How Does This Thing Work?
One Word Explanation
One Sentence Explanation
Using the Sakoe-Chiba Band Dynamic Time Warping (DTW) algorithm to align the Mel-frequency cepstral coefficients (MFCCs) representation of the given (real) audio wave and the audio wave obtained by synthesizing the text fragments with a TTS engine, eventually mapping the computed alignment back onto the (real) time domain.
The Forced Alignment Problem
It might be useful to remind that aeneas is mainly a forced aligner (FA), that is, a software that takes an audio file and a text file divided into fragments as its input, and it outputs a synchronization map, that is, it automatically associates to each text fragment the time interval (in the audio file) when that text fragment is spoken. The following waveform illustrates the concept:
Sonnet I => [00:00:00.000, 00:00:02.640] From fairest creatures we desire increase, => [00:00:02.640, 00:00:05.880] That thereby beauty's rose might never die, => [00:00:05.880, 00:00:09.240] But as the riper should by time decease, => [00:00:09.240, 00:00:11.920] His tender heir might bear his memory: => [00:00:11.920, 00:00:15.280] ...
Typical applications of FA include Audio-eBooks where audio and text are synchronized, or closed captioning for videos.

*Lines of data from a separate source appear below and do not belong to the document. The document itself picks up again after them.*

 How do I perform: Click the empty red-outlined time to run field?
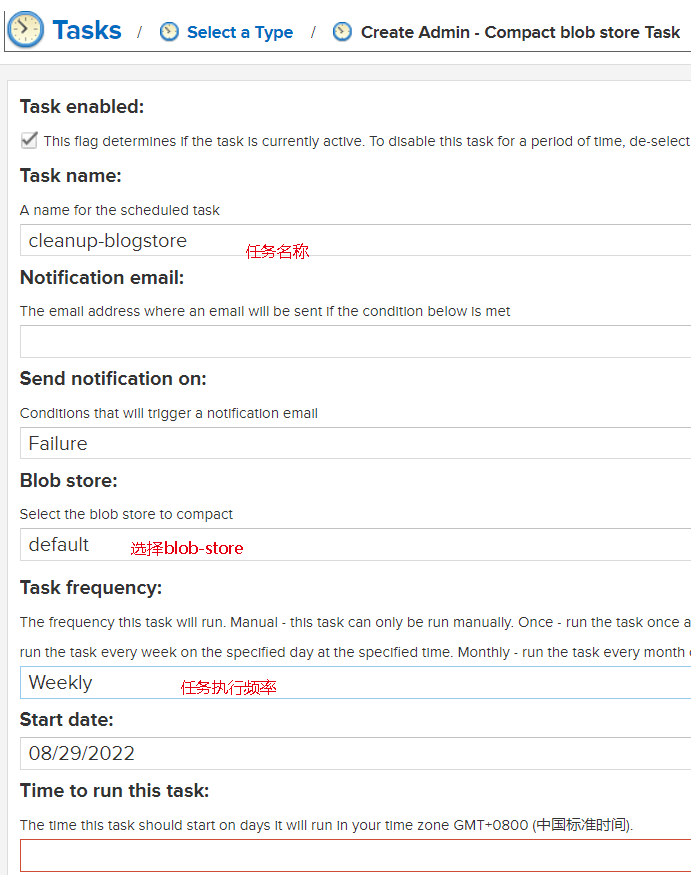(x=356, y=855)
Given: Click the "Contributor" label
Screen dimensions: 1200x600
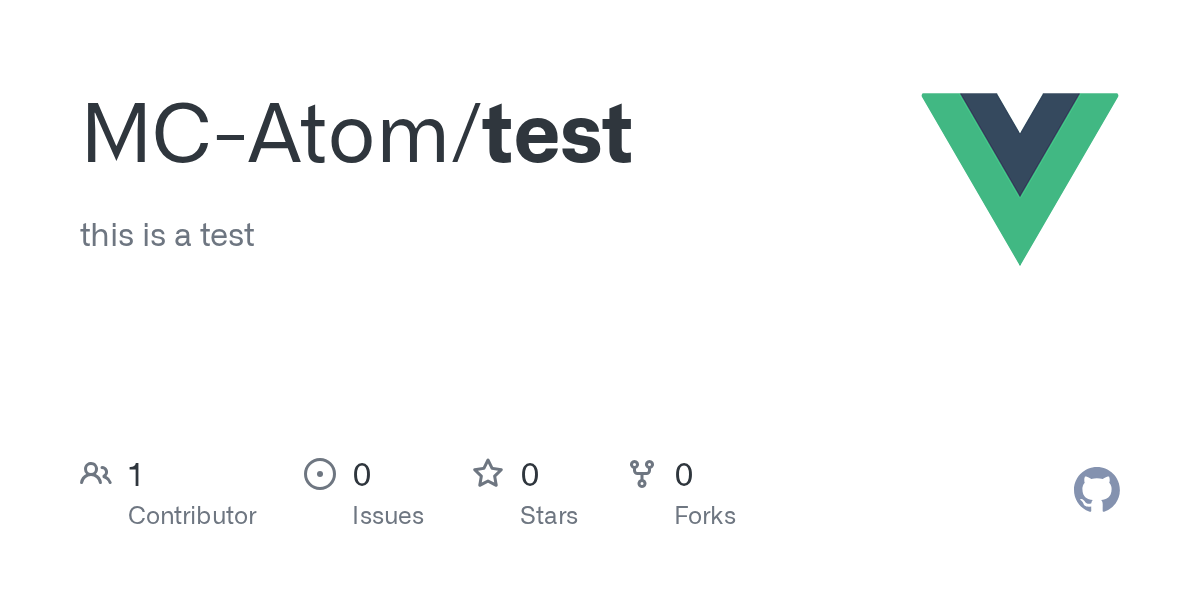Looking at the screenshot, I should [192, 516].
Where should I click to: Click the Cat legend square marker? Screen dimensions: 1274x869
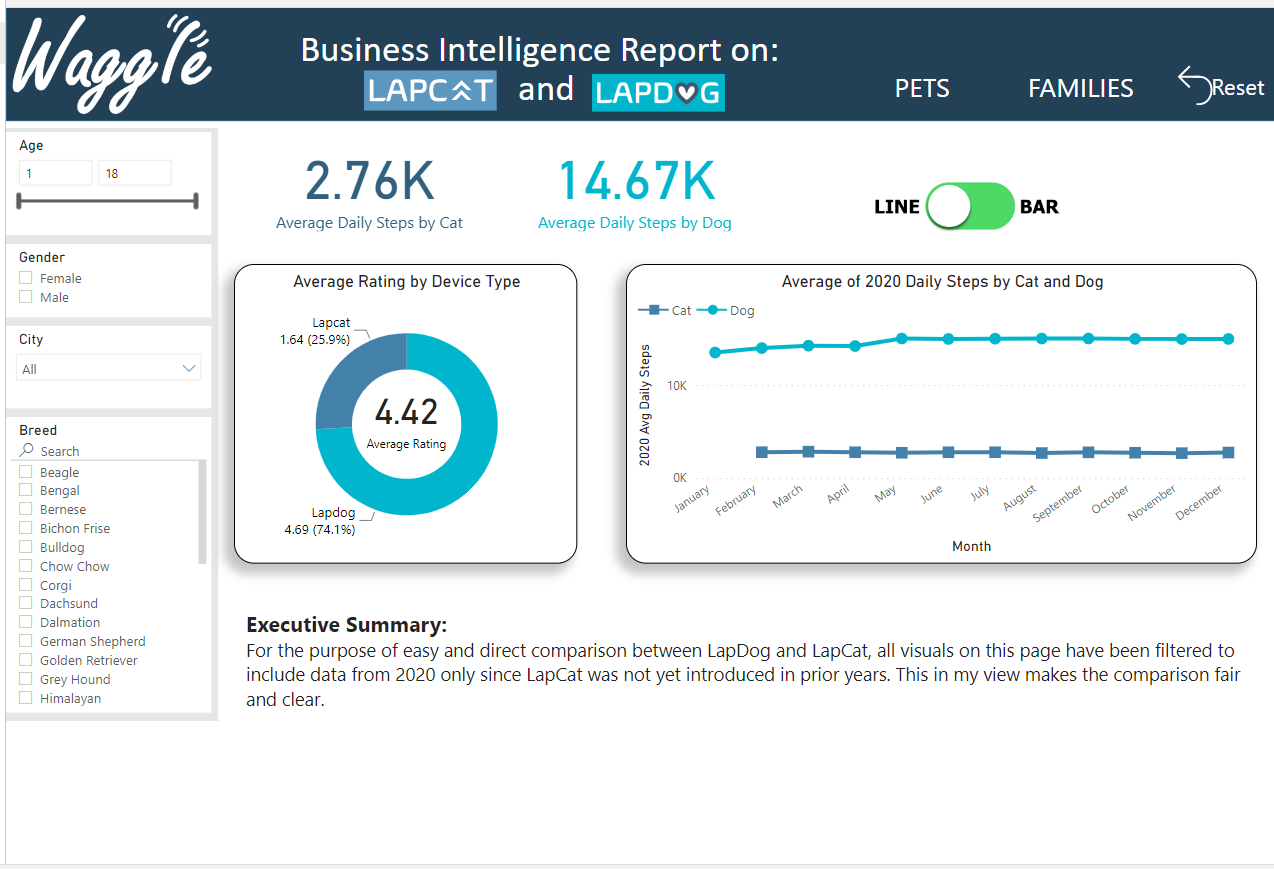[x=654, y=310]
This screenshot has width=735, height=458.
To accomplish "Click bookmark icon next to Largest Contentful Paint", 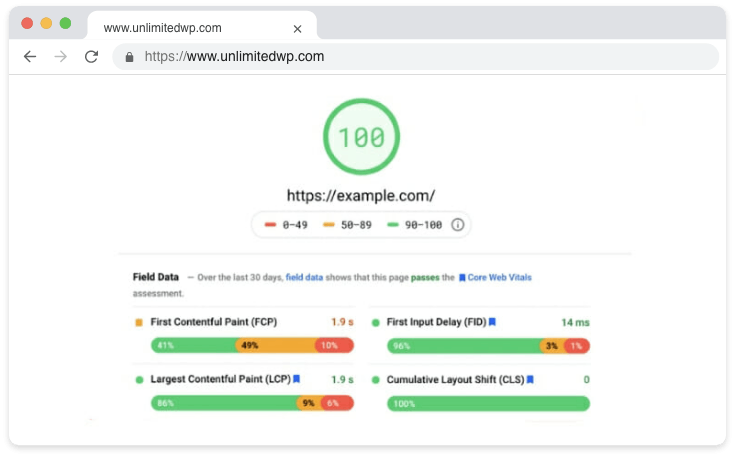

FA systems are handy because they output the synchronization map automatically, without requiring any human intervention. In fact, manually aligning audio and text is a painfully tiring task, prone to fatigue errors, and it requires trained operators who understand the language being spoken. FA software can do the job effortlessly, while maintaining a good quality of the alignment output, often indistinguishable from a manual alignment.
Most force alignment tools are based on automated speech recognition (ASR) techniques. ASRs systems, used as aligners, first try to recognize what the speaker says, then they align the recognized text with the ground truth text, producing the final text-to-audio synchronization map.
Unlike ASRs, aeneas uses a more classic, signal-processing-based approach, called Dynamic Time Warping (DTW) leveraging text-to-speech (TTS) synthesis.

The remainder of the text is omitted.